During the year, BEL delivered various orders like LRSAM systems, Smart City and Homeland Security business, Integrated Air Command and Control Systems, Radar Systems and Thermal Imaging Cameras.

In FY 21, the company is set to supply orders for Himshakti EW system, Avionics for Light Combat Aircraft-Tejas Mk1A, Smart city/Homeland security projects, spares and services. The company has also received an order to supply 30,000 advanced ICU ventilators to the Ministry of Health which will be completely delivered by August.

Though this business will add approximately ₹6-7 bn to the top line in FY 21E, according to our expectations, it will be a low margin business as the ventilators will be sold economically. In line with this, we expect margins in FY 21 to fall at 16%. On the back of ventilators order, we expect top line growth of 6% in FY 21E, in absence of which we anticipate a fall of mid-single digit. Resumption of international supply chain will be the key to its growth trajectory in FY 21E.

In FY 22, on the back of weak FY 21 and strong order execution of its existing orders and government’s improving outlook on defense orders, we foresee a robust comeback with margins ranging within 21-22%. 




Recent approval of massive defense related proposals ensures strong visibility for BEL:

Last week, the MoD approved to acquire 33 new fighter aircraft's from Russia and upgradation of 59 existing MiG-29s for ₹180 bn. It also cleared proposal to develop several defense projects worth ₹390 bn of which ₹311 bn will be from Indian industry.

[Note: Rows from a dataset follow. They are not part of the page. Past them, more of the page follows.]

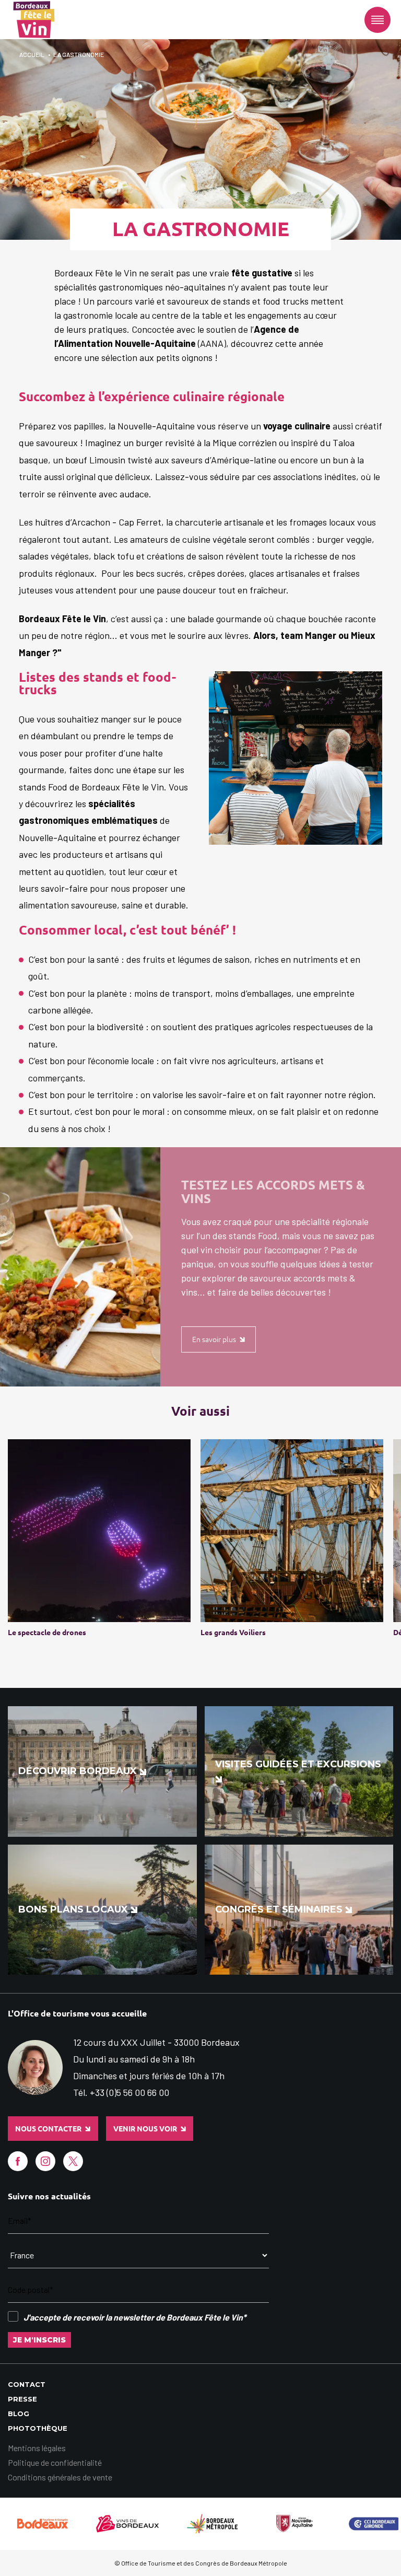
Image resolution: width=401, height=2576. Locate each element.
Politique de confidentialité (55, 2462)
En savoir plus (214, 1339)
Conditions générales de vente (60, 2477)
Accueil (31, 54)
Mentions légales (37, 2448)
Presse (22, 2399)
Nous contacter (48, 2129)
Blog (18, 2413)
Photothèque (37, 2428)
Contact (26, 2384)
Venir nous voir (145, 2129)
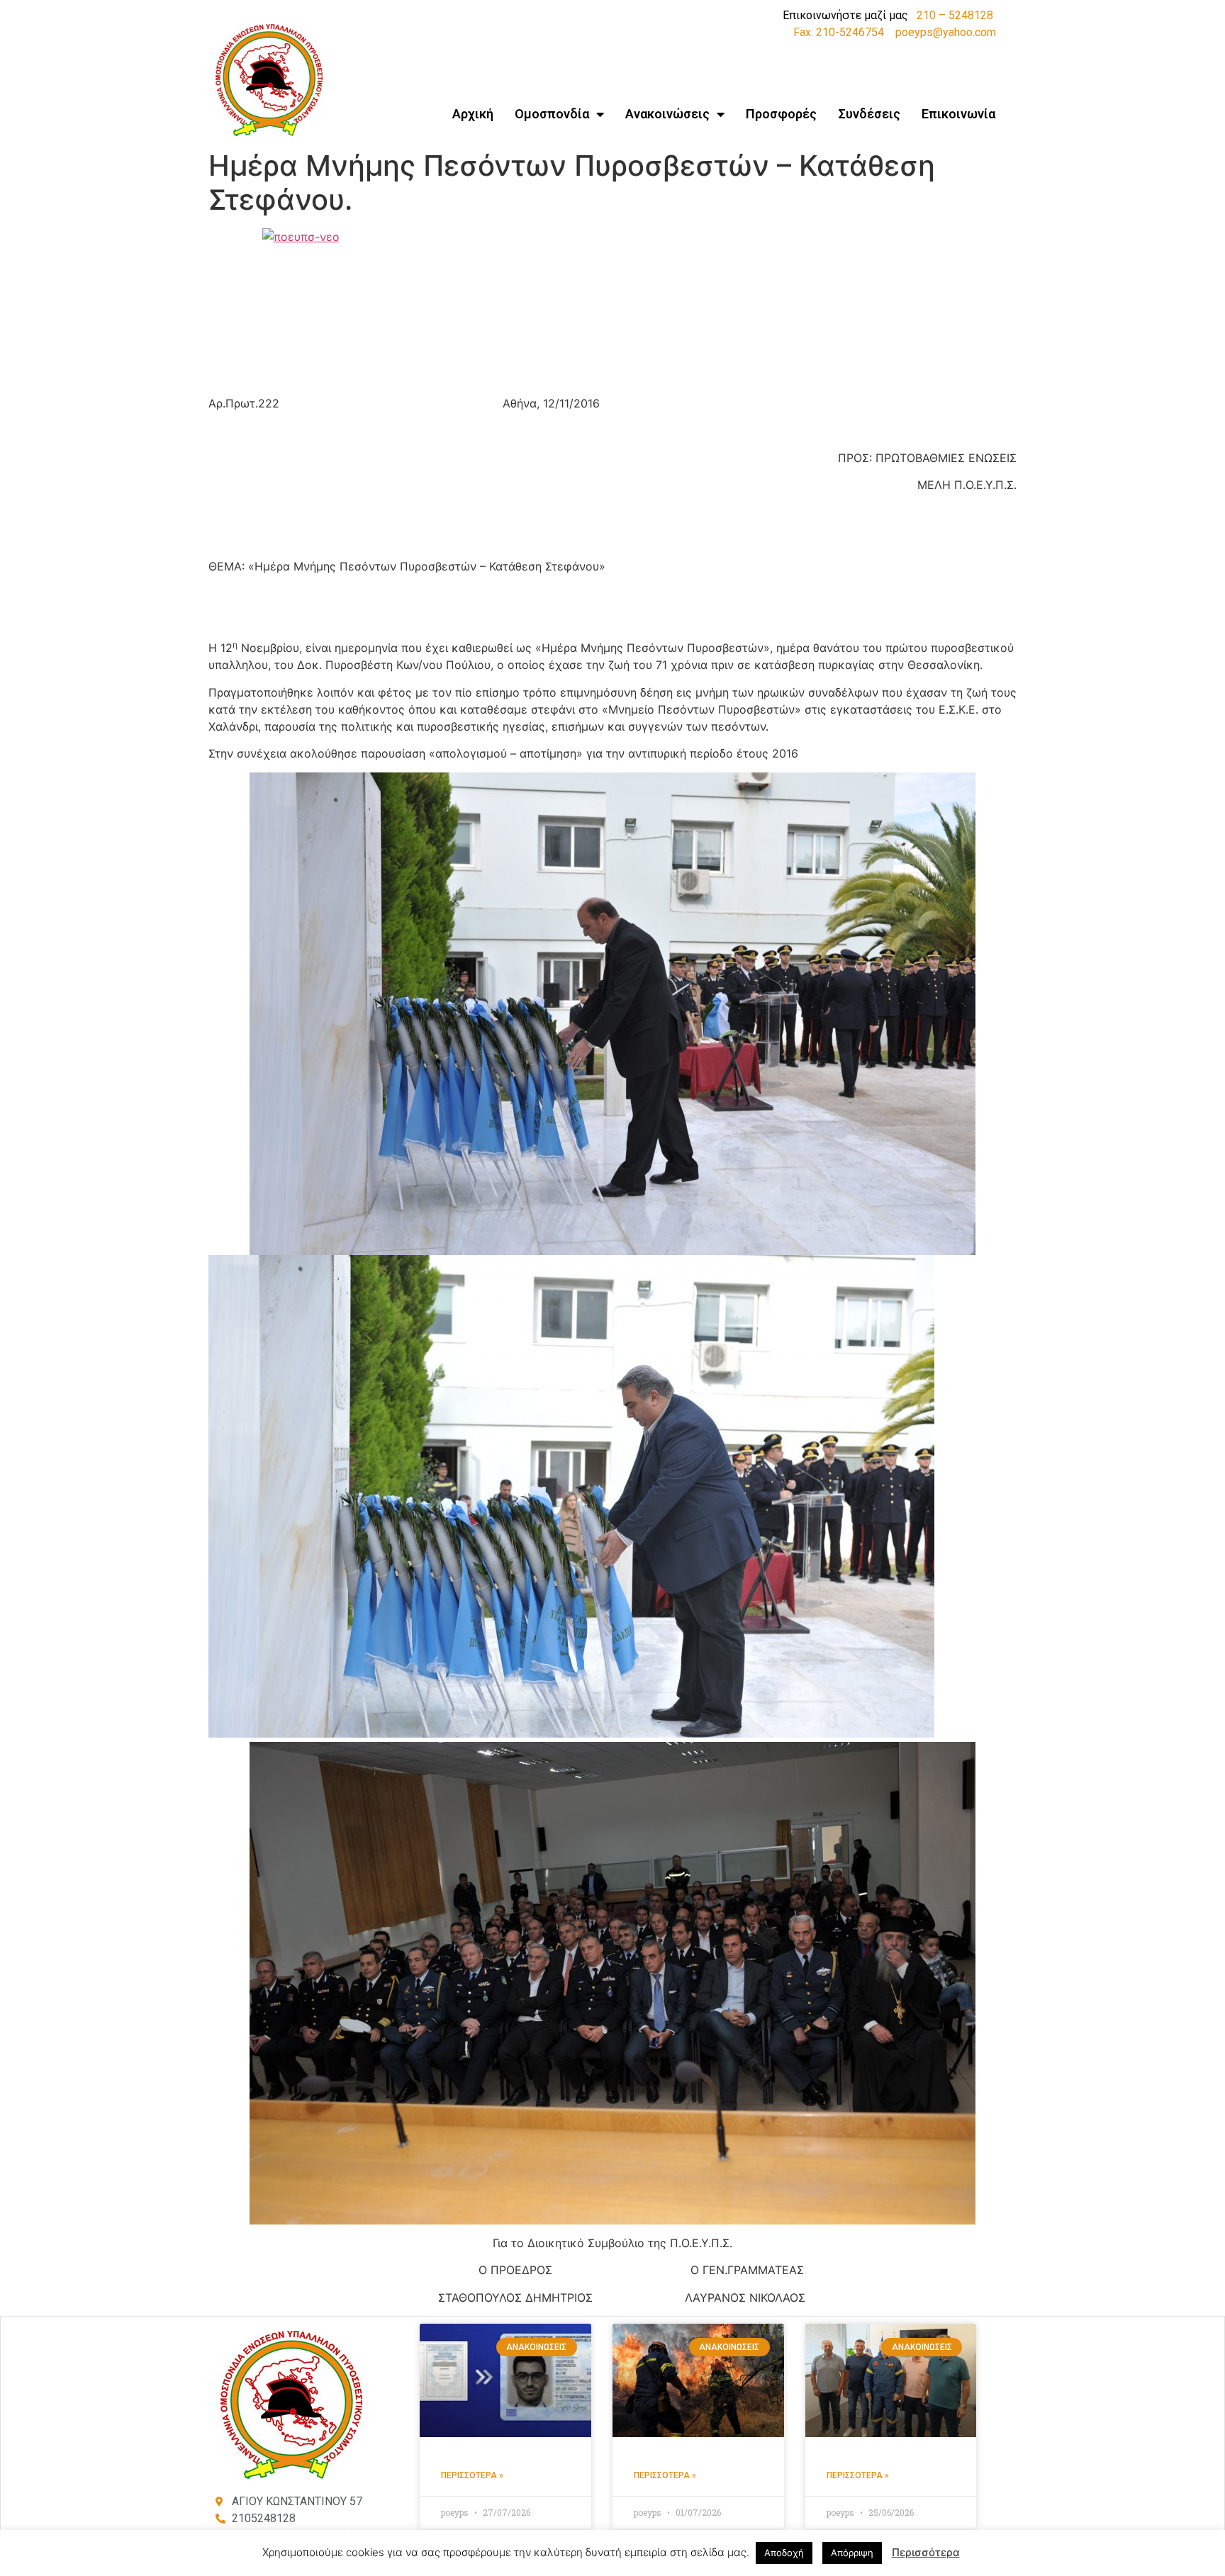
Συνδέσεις (869, 113)
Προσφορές (781, 113)
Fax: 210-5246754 (838, 32)
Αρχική (472, 113)
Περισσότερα (926, 2552)
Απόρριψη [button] (852, 2552)
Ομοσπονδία (552, 113)
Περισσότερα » (472, 2475)
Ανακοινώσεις (667, 113)
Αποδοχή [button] (784, 2552)
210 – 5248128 (955, 15)
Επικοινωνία (958, 113)
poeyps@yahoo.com (945, 32)
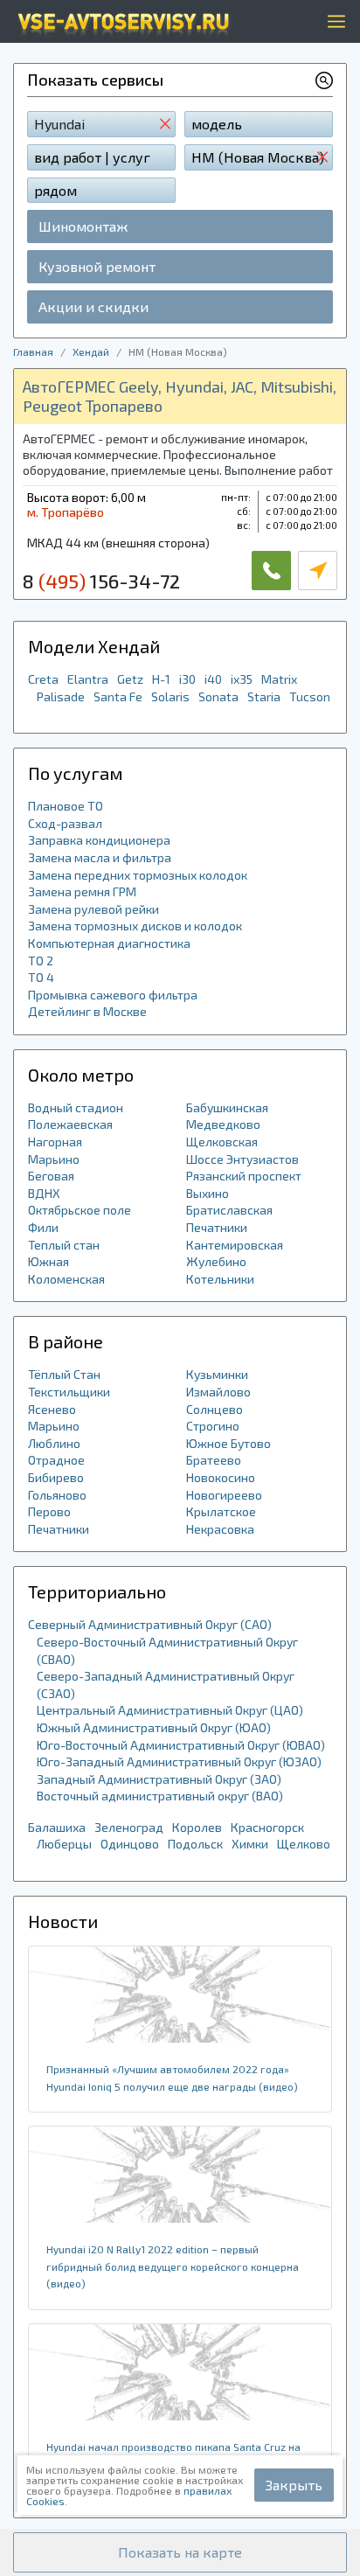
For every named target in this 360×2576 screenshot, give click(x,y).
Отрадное (56, 1459)
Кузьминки (217, 1374)
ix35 (242, 679)
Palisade (61, 696)
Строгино (212, 1425)
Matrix (279, 679)
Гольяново (57, 1494)
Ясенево (52, 1409)
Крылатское (221, 1511)
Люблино (54, 1443)
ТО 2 (40, 960)
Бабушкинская (227, 1107)
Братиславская (229, 1209)
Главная (33, 351)
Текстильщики (69, 1391)
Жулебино (216, 1261)
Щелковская (222, 1141)
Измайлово (218, 1391)
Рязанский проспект (243, 1175)
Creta (43, 679)
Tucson (309, 696)
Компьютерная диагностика (109, 943)
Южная (48, 1261)
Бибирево (56, 1477)
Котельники (220, 1278)
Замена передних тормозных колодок (137, 874)
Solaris (170, 696)
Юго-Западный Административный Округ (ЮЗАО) (179, 1761)
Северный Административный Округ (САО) (150, 1624)
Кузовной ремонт (97, 266)
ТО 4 (41, 977)
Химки (250, 1843)
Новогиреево (224, 1494)
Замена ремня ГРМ (82, 891)
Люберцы (64, 1843)
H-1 (161, 679)
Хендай (91, 351)
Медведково (223, 1124)
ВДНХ (44, 1193)
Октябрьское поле (79, 1209)
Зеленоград (128, 1827)
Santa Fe (117, 696)
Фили (43, 1227)
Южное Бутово (228, 1443)
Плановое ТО (65, 805)
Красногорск (267, 1827)
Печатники (216, 1227)
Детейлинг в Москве (87, 1011)
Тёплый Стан (64, 1374)
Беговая (51, 1175)
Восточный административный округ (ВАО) (160, 1795)
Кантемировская (234, 1244)
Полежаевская (70, 1124)
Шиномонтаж (83, 226)
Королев (197, 1827)
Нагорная (55, 1141)
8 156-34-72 (101, 580)
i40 (213, 679)
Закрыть (294, 2484)
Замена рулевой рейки (93, 909)
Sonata (218, 696)
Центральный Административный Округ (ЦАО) (170, 1709)
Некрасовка (220, 1528)
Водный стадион (75, 1107)
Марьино (54, 1159)
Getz (130, 679)
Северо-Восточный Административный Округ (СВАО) (167, 1650)
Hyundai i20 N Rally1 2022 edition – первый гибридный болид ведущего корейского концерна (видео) (172, 2266)
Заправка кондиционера (99, 839)
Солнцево (214, 1409)
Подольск (195, 1843)
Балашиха (57, 1827)
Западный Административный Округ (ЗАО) (159, 1779)
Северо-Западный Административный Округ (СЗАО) (165, 1684)
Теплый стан (64, 1244)
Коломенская (66, 1278)
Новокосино (220, 1477)
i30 (187, 679)
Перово (49, 1511)
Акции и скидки (93, 306)
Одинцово (129, 1843)
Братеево (213, 1459)
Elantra (87, 679)
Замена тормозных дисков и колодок (135, 925)
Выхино (207, 1193)
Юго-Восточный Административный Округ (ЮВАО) (181, 1744)
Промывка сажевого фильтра (112, 994)
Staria (263, 696)
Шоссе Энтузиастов (242, 1159)
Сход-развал (65, 823)
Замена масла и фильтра (99, 857)
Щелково (303, 1843)
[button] (180, 2552)
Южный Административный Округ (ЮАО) (154, 1727)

These projects include Pinaka rocket launcher, BMP combat vehicles upgrades, software defined radios for army, 248 Astra Beyond Visual Range air to air missiles for IAF and Navy and New 1000 km strike range Land Attack Cruise Missile for the army, in collaboration with DRDO. BEL being a stalwart in manufacturing most of these, we believe it to be the prime beneficiary of this proposal, and achieve a strong visibility in the ensuing years.





Outlook and Valuation:

Q4 and FY 20 results well addressed street’s concerns about weak margins due to adverse product mix and BEL’s high NWC and associated pressure on cash flows despite weak operating environment. For FY 21, our numbers already factor in weaker top line growth at mid-single digit excluding the impact of ventilators. We now expect margins close to 16% on negative operating leverage and higher NWC intensity of 31% in FY 21E v/s 28% in FY 20.

Similar to FY 20, we expect improvement to come by H2, but earlier than expected execution of the above mentioned GOI proposal may lead to better than expected numbers in H1 too. The ongoing tension at the Indo-China border may expedite the process.

On the other hand, we expect a superb rebound in FY 22 as we believe demand will remain intact in the defense sector. Also, the recent announcement of the defense proposal of procuring from domestic companies should aid top line and profitability apart from allaying the NWC concerns in mid to long term.

In line with the confidence gained viewing robust cash generation and dividend paying ability and consistency (dividend yield at 4.2%) in FY 20, we do not envisage any financial leverage in the next two years. In line with the moat of technology and products that BEL is possessing which are encompassing readiness and future of warfare, we maintain our strong BUY on the stock with a raised target price of ₹132 based on 14x times FY 22 earnings.

We have slightly raised our FY 22E estimates, while maintaining FY 21 earnings numbers.


Note: The analysis is based on the information received from the company fundamentals and its technical trends. Investing in securities always depending upon the market conditions and risk.